We’ve suburbanized the tobacco fields faster than the crop could cure, spent billions in new highways, and continue to fight a constant battle to put up enough schools to handle the surge of new students. As a result of this unchecked growth, the state is continually updating its infrastructure, forcing original taxpaying Carolinians to front an investment for new residents who have yet to pay taxes.
New low-income residents have helped us immeasurably. Our agriculture industry has survived thanks to illegal immigrants and NC’s guest worker program, but legal immigrants with well paying jobs have proved a drain on local citizens. They can actually demand the best police protection, highways, and schools before they even move in, and local and state governments have rushed to provide.
North Carolinians have spent decades pouring vast amounts of money and effort into making our colleges, hospitals, and highways the best. But despite the heavy cost we’ve put into the state, it seems this investment wasn’t meant for us to enjoy.

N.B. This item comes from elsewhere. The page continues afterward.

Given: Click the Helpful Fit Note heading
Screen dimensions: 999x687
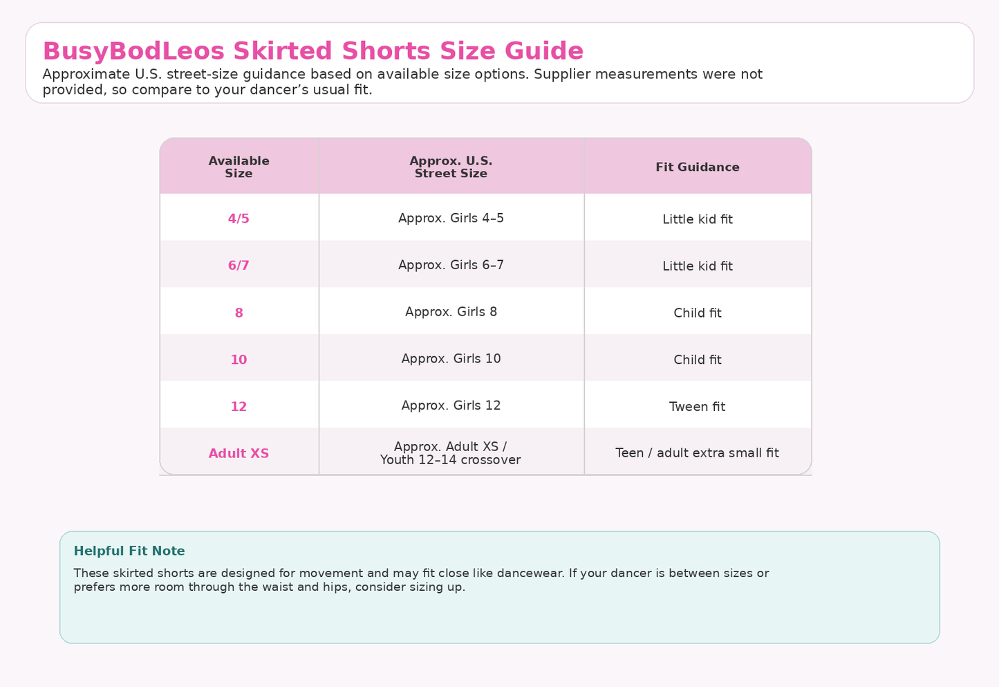Looking at the screenshot, I should pyautogui.click(x=129, y=551).
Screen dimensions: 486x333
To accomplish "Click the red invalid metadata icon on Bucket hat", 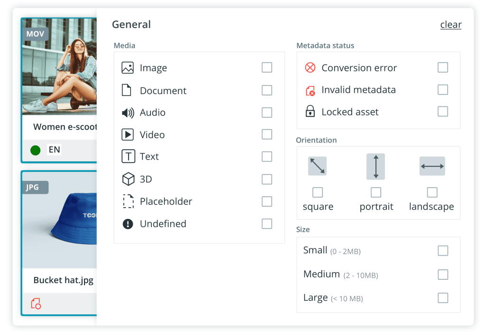I will (36, 304).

Prices in areas of high development have gone high enough to even price people out of their own towns. Chapel Hill has become so expensive. The University of North Carolina at Chapel Hill has found that most of the people who work for the University can’t even afford to live in Orange County anymore, let alone Chapel Hill proper. It now has to use charter busses to bring in its workforce from other counties.
Meanwhile, Charlotte and Greensboro have become the suburbs of a suburb of a suburb with Atlanta-like traffic. We’ve grown out, not up, and we’ve had to build cobwebs of bypasses and beltways like I-540 around Charlotte and Raleigh.
A powerful draw to the state has been the opportunity for families to take advantage of our public universities and the system has had to develop quickly to combat overcrowding. Currently both UNC and NCSU are developing external campuses to handle the growth, at a projected cost of over a billion for N.C. State’s Centennial campus alone.
The state university system creates the talent that fuels our continued economic development and represents a source of economic opportunity and advancement for hundreds of thousands of North Carolinians who could not afford it otherwise.
Every increase in tuition, every larger class, every class taught by an overworked master’s student instead of an overworked professor is a direct threat to the economic future of North Carolina. Worse, it’s a betrayal of the investment of billions in public funding millions of Carolinians and local industries have paid for generations to develop their children’s futures.
North Carolina’s current pattern of development heavily favors the people who will move here five or ten years from now at the expense of its citizens. North Carolina grows in power and influence, but Carolinians are learning a harsh lesson in the difference between economic growth and economic success as our government and developers sell us out.
How can we stop other Americans from seizing economic opportunity at our expense? Secession? A large fence? Could we send a bill to our new neighbor’s home states after they move in?
Or do we clean house in Raleigh and start raising taxes in our favor to control development, making it sustainable and fair for local residents who’ve already paid their dues, and their new neighbor’s dues too.